Lors de l’audience de ce lundi 10 juin 2024, dans l’affaire des événements du 28 septembre 2009, Me Almamy Samory Traoré, l’un des avocats de Dadis, a titillé le CNRD. Dans sa plaidoirie, il a astucieusement comparé la situation actuelle à celle de l’époque du Conseil National pour la Démocratie et le Développement (CNDD) en 2009.

« Dieu a fait que ce procès se tient dans un contexte de transition. C’est Dieu qui l’a fait. Dieu a fait que ce procès se tient dans un contexte où c’est l’une des parties civiles qui est nommée Premier ministre », a déclaré Me Traoré, soulignant la particularité de cette coïncidence, car Bah Oury était membre du Forum des Forces vives de Guinée, organisateur de la manifestation du 28 septembre 2009.

Cette époque-là, est semblable à celle que traverse la Guinée. Me Traoré a rappelé l’ « incident » du 28 septembre 2009, qualifié d’ « accident de parcours » par lui-même, qui avait « terni l’image du capitaine Moussa Dadis Camara. »

« Monsieur le président (il s’adresse à Dadis, ndlr), la manifestation du 28 septembre a été un accident de parcours pour ternir votre image parce que c’est vous qui étiez le président.

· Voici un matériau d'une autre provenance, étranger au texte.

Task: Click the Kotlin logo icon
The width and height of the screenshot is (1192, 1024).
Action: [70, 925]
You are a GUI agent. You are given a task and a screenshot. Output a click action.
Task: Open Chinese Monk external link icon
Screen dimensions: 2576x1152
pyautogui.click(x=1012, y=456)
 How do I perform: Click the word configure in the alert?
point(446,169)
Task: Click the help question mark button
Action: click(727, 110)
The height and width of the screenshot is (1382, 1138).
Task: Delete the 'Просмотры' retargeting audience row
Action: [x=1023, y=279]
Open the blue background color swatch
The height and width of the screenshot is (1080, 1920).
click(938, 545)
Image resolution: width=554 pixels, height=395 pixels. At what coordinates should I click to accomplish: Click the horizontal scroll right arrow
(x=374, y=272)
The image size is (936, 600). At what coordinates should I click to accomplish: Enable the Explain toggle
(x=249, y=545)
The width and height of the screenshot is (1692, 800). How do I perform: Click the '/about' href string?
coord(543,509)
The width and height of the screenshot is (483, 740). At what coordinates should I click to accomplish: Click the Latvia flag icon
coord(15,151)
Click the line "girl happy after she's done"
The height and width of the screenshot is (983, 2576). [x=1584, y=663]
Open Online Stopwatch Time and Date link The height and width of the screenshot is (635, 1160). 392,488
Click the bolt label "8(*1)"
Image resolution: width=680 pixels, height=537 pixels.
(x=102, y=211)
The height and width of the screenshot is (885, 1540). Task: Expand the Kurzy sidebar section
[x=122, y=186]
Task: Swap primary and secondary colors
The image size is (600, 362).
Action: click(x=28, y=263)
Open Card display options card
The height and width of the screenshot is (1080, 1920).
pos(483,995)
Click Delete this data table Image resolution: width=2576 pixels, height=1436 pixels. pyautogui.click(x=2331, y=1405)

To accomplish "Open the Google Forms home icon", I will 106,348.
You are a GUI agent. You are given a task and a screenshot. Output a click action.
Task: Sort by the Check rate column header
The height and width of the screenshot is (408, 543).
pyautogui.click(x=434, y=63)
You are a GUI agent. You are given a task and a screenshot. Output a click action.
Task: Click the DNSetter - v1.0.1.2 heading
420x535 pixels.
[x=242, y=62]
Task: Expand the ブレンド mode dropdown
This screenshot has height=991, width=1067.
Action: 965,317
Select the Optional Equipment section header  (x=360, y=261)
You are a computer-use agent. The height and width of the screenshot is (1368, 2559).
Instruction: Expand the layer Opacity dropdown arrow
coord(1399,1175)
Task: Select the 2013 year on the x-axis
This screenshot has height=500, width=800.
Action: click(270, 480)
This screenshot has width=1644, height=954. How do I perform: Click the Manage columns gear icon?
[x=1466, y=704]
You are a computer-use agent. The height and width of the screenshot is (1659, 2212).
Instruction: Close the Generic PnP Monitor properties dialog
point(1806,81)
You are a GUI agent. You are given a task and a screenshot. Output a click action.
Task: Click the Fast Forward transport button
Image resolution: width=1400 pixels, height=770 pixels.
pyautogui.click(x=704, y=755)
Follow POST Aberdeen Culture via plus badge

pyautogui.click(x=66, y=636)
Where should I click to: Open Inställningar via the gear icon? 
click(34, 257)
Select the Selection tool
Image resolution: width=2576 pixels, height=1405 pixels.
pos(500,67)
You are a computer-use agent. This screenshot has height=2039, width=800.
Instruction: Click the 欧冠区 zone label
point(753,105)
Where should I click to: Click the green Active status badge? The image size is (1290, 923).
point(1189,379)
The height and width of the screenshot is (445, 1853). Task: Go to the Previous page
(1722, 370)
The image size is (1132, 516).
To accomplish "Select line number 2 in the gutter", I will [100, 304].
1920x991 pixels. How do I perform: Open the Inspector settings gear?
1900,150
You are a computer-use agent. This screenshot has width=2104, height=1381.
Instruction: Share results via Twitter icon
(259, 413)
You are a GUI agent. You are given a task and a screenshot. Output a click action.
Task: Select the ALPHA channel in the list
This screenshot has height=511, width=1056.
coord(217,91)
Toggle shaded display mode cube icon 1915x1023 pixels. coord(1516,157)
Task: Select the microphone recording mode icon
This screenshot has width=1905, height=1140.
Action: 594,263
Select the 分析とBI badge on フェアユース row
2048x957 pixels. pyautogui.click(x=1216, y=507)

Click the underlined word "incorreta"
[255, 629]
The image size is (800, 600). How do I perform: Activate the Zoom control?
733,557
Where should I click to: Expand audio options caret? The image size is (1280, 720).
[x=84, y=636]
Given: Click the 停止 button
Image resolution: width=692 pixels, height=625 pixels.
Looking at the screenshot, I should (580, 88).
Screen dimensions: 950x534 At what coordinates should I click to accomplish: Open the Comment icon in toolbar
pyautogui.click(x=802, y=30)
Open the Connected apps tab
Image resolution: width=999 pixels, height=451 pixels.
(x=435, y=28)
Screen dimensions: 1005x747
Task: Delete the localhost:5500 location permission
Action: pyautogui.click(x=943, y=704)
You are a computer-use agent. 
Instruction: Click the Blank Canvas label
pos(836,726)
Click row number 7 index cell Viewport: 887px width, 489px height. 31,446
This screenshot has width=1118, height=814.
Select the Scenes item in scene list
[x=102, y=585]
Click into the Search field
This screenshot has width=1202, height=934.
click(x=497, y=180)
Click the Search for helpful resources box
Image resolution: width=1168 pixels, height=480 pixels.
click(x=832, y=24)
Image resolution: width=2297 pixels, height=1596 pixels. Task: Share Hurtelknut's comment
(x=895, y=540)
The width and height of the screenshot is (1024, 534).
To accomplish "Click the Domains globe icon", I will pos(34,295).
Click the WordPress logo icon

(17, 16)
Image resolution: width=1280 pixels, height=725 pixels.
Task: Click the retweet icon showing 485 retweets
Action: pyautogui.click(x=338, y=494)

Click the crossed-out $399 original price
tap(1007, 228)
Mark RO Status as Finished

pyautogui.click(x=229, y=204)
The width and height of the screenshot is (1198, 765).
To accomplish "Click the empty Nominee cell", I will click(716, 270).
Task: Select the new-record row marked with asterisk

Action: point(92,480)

Mais Dieu vous a rendu justice quelle, que soit l’issue de ce procès », a-t-il ajouté, suggérant que le capitaine Dadis était victime des circonstances.

Dans une critique subtile du CNRD, Me Traoré a ensuite comparé la gestion de la presse et des libertés publiques sous le CNDD à celle n cours actuellement : « Le président Dadis n’était pas contre les journalistes. Le président Dadis n’a jamais remis en cause les fondamentaux de la démocratie, il n’a jamais fermé un média, il n’a jamais interdit les manifestations », a-t-il affirmé.

Par cette comparaison, il a implicitement critiqué les mesures actuelles prises par le CNRD, interdisant systématiquement les manifestations et fermant les principaux médias privés, en soulignant que le capitaine Dadis Camara, malgré ses défauts, respectait certaines libertés fondamentales.